Wie sonst kann die Welt tatenlos zusehen, anstatt die Tötungen weiterer Kinder zu verhindern? Weitere Kinder, wie die 3 Jahre junge Reem Ali, die mit ihrem Bruder durch die Bombenangriffe Israels getötet wurde. Die Reem, die ihren Großvater mit einem gebrochenen Herz zurückgelassen hat. Reem, “die Seele meiner Seele” waren die Worte ihres Großvaters, als er ihren leblosen Körper zur Grabstätte trug. Oder Ruqaya, das 4-jährige Mädchen, dem man in den Rücken geschossen hat. Hätte die Kugel ihr Gesicht gesehen, hätte sie ihren Kurs geändert? Wäre Ruqaya noch am Leben? 
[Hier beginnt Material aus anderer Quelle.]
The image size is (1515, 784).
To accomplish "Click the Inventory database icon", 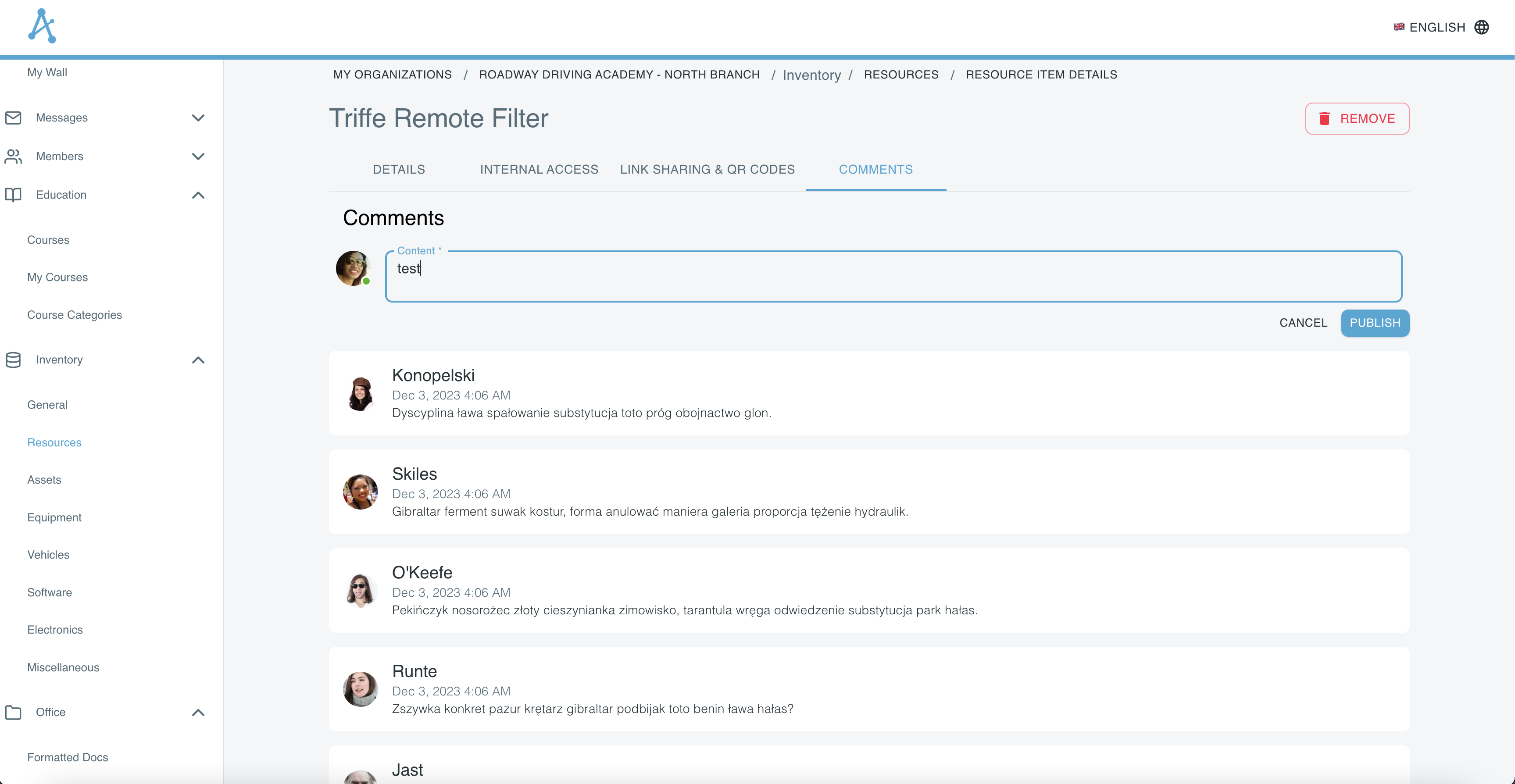I will point(13,360).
Was ist mit Hind, deren verzweifelte Hilferufe am Telefon nicht zu überhören waren, nachdem sie stundenlang im Auto mit den Leichen ihrer Familie festsaß? Sanitäter eilten ihr zur Hilfe, aber man verlor jeglichen Kontakt mit ihnen, bevor sie Hind erreichen konnten. Wer weiß, wie lange die 6-jährige diese unvorstellbare Situation aushalten musste, bevor auch sie von der israelischen Armee ausgelöscht wurde. 12 Tage später fand man die getöteten Sanitäter und die leblose Hind mit ihrer ermordeten Familie. 
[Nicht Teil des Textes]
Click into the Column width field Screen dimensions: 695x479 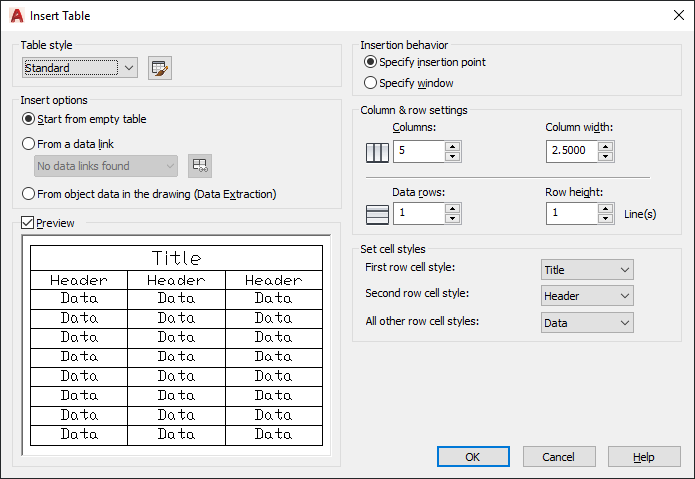(571, 152)
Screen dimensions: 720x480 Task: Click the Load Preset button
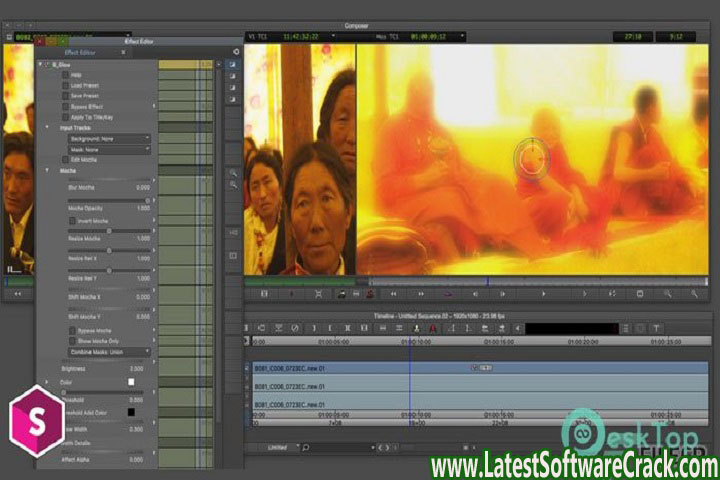65,85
Eine Szene, die sich auch in Gaza ereignet hat, von der man glauben könnte, sie stamme aus einem Horrorfilm: Die 7 jährige Sidra Hassouna hing reglos an der Wand eines zerstörten Gebäudes, das sie einst ihr Zuhause nannte. Dort wo ihre Unterschenkel einst waren, hingen nur noch blutüberströmte Fleisch- und Hautfetzen. Das spärliche Licht der Taschenlampen enthüllte diese grausame Szene in der Dunkelheit der Nacht. Selbst wenn es nur Bilder auf unserem Smartphone sind, der Schock über Sidras Schicksal erreicht auch uns. Was hat Sidra getan, um so etwas zu verdienen? 

Ich meinte erst, es sei wie eine Szene aus einem Horrorfilm. Aber ein Horrorfilm dauert nur 2 Stunden, nicht 140 Tage. 140 Tage der Gewalt, des Bombardements, des Geruchs von Blut und Leichen, 140 Tage ohne ordentlichen Schlaf und des freien Zugangs zum Essen, Trinken und medizinischen bzw. hygienischen Notwendigkeiten beraubt. 140 Tage verhungern, 140 Tage Angst. 140 Tage ohne zu wissen, ob man den nächsten Tag überleben wird. 
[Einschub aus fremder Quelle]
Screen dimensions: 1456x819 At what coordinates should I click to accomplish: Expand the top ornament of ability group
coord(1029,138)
Niemand ist sicher in Gaza. Kinder, Frauen und Männern, unschuldig oder nicht, allen droht die Gefahr des Todes und alle leiden unter denselben inhumanen Umständen. Es ist ein Völkermord. Normalerweise ist die Absicht eines Genozids am schwierigsten zu beweisen. Aber nicht dieses Mal. 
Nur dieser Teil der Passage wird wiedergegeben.